Supplied text

- Opening Delimiter -

Research · Models · Rare Disease

Araras HPO Brasil

Bilingual encoder · 110M params · Apache 2.0

The AI that understands how Brazilian patients actually speak, and translates it into science.

An open-source model that connects colloquial Brazilian phrases, "água na cabeça", "pereba", "esparro", to the Human Phenotype Ontology, the universal vocabulary of clinical phenotypes used in rare-disease research worldwide.

Authors · Raras-AI Team

Date · May 2026

What it does

14 real examples. In milliseconds, patient speech becomes an HPO term.

"pereba"

→ HPO

Eczematoid dermatitis · HP:0000964

"água na cabeça"

→ HPO

Hydrocephalus · HP:0000238

"esparro"

→ HPO

Seizure · HP:0001250

"corcunda"

→ HPO

Kyphosis · HP:0002808

"não vinga"

→ HPO

Failure to thrive · HP:0001508

"dança dos olhos"

→ HPO

Nystagmus · HP:0000639

"fígado inchado"

→ HPO

Hepatomegaly · HP:0002240

"molinho"

→ HPO

Muscular hypotonia · HP:0001252

"amarelão"

→ HPO

Jaundice · HP:0000952

"cabeção"

→ HPO

Macrocephaly · HP:0000256

"chiado no peito"

→ HPO

Wheezing · HP:0030828

"apagão"

→ HPO

Syncope · HP:0001279

"tremedeira"

→ HPO

Tremor · HP:0001337

"falta de ar"

→ HPO

Dyspnea · HP:0002094

huggingface.co/spaces/Raras-AI/araras-hpo-brasil-demo

demo

Hydrocephalus HP:0000238 · cosine 0.94

similarity 0.94

The demo is interactive, try your own colloquial terms, including regional Brazilian slang. Open the live demo on Hugging Face ↗

A rare-disease diagnostic odyssey in Brazil starts with words. The child “não vinga.” The baby “tem água na cabeça.” The patient “esparra” at night. These words are real. But biomedical research speaks a different language, the standardised vocabulary of the Human Phenotype Ontology, with 17,000 terms in medical Latin. Between these two languages lies a gap that costs years of diagnostic delay.

The gap between speech and science

Picture a community health worker in rural Ceará writing a home-visit note about a two-year-old:

“Doctor, he has these esparros at night, gets all molinho afterwards, and his cabeção is growing too big.”

- Closing Delimiter -

Supplied material
- Opening Delimiter -

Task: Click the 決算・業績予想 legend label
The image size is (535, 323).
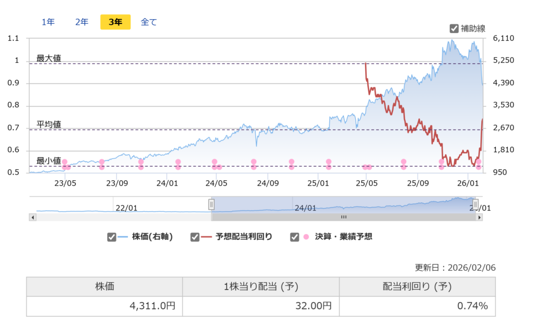Action: tap(343, 237)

- Closing Delimiter -

Reproduce verbatim the part of the Araras HPO Brasil page starting at "Araras HPO Brasil" and ending at "it into science.".

Response to this task
Araras HPO Brasil

Bilingual encoder · 110M params · Apache 2.0

The AI that understands how Brazilian patients actually speak, and translates it into science.